(Pixel coordinate grounding data)
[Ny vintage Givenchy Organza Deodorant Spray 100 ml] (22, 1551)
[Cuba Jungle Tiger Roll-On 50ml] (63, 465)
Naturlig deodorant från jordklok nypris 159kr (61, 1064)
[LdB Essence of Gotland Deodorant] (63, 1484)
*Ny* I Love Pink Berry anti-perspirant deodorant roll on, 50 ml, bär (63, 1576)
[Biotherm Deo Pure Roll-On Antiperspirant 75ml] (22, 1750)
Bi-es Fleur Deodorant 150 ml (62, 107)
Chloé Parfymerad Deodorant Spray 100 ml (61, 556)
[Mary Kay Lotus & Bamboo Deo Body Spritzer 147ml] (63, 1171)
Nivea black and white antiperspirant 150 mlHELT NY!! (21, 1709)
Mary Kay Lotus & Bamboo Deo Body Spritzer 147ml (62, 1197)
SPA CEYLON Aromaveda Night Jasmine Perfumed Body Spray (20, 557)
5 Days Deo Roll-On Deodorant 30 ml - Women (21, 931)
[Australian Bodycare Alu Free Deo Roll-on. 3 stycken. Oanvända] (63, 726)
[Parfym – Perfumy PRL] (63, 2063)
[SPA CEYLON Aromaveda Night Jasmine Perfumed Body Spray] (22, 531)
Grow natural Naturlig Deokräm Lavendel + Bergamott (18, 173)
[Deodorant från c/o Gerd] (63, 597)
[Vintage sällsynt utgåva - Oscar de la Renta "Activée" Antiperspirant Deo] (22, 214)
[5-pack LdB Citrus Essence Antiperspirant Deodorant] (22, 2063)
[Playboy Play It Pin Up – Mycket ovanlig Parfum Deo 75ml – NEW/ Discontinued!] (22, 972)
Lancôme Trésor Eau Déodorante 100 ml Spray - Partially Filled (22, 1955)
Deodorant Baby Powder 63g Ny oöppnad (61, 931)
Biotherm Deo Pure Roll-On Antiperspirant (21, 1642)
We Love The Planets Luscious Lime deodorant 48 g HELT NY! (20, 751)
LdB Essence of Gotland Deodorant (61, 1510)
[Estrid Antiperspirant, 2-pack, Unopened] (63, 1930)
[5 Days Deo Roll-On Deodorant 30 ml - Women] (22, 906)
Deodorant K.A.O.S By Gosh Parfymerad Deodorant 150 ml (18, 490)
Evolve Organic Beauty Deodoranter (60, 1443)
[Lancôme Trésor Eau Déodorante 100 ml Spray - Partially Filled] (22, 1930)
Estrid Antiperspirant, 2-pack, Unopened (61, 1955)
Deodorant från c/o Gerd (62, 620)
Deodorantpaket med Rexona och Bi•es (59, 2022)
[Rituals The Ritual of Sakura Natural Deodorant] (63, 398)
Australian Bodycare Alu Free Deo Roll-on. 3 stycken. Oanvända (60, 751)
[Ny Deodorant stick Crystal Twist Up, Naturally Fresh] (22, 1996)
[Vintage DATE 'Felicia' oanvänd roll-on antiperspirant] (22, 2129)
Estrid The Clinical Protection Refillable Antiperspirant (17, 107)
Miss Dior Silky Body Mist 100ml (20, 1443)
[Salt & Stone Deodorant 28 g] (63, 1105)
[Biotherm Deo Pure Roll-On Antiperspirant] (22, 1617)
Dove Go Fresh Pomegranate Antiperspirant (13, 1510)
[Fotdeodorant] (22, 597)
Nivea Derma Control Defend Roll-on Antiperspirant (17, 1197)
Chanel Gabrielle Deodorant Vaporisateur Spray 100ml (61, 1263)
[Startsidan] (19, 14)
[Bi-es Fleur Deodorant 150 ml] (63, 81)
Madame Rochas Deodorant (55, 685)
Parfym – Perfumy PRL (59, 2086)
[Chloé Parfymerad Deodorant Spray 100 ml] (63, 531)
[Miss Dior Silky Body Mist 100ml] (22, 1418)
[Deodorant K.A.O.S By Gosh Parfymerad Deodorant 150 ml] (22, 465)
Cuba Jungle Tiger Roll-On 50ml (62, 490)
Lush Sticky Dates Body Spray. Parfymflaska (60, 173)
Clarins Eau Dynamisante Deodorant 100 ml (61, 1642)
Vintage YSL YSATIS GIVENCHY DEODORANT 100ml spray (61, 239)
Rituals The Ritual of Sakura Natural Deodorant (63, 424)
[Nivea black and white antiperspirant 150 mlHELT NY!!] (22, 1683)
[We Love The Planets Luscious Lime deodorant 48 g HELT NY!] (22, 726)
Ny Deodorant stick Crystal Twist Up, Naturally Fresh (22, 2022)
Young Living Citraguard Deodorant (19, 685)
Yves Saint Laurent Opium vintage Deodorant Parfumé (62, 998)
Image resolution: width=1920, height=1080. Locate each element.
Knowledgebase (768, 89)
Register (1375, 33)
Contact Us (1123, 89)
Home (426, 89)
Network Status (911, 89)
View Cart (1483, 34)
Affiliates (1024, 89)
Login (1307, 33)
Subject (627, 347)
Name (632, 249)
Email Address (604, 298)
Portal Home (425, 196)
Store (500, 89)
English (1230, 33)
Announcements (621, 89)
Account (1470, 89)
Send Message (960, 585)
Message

INSTRUCTIONS TO FOLLOW - Whenever the string "Lotus" turns up in a line above, copy that line out.

YOUR RESPONSE -
[Mary Kay Lotus & Bamboo Deo Body Spritzer 147ml] (63, 1171)
Mary Kay Lotus & Bamboo Deo Body Spritzer 147ml (62, 1197)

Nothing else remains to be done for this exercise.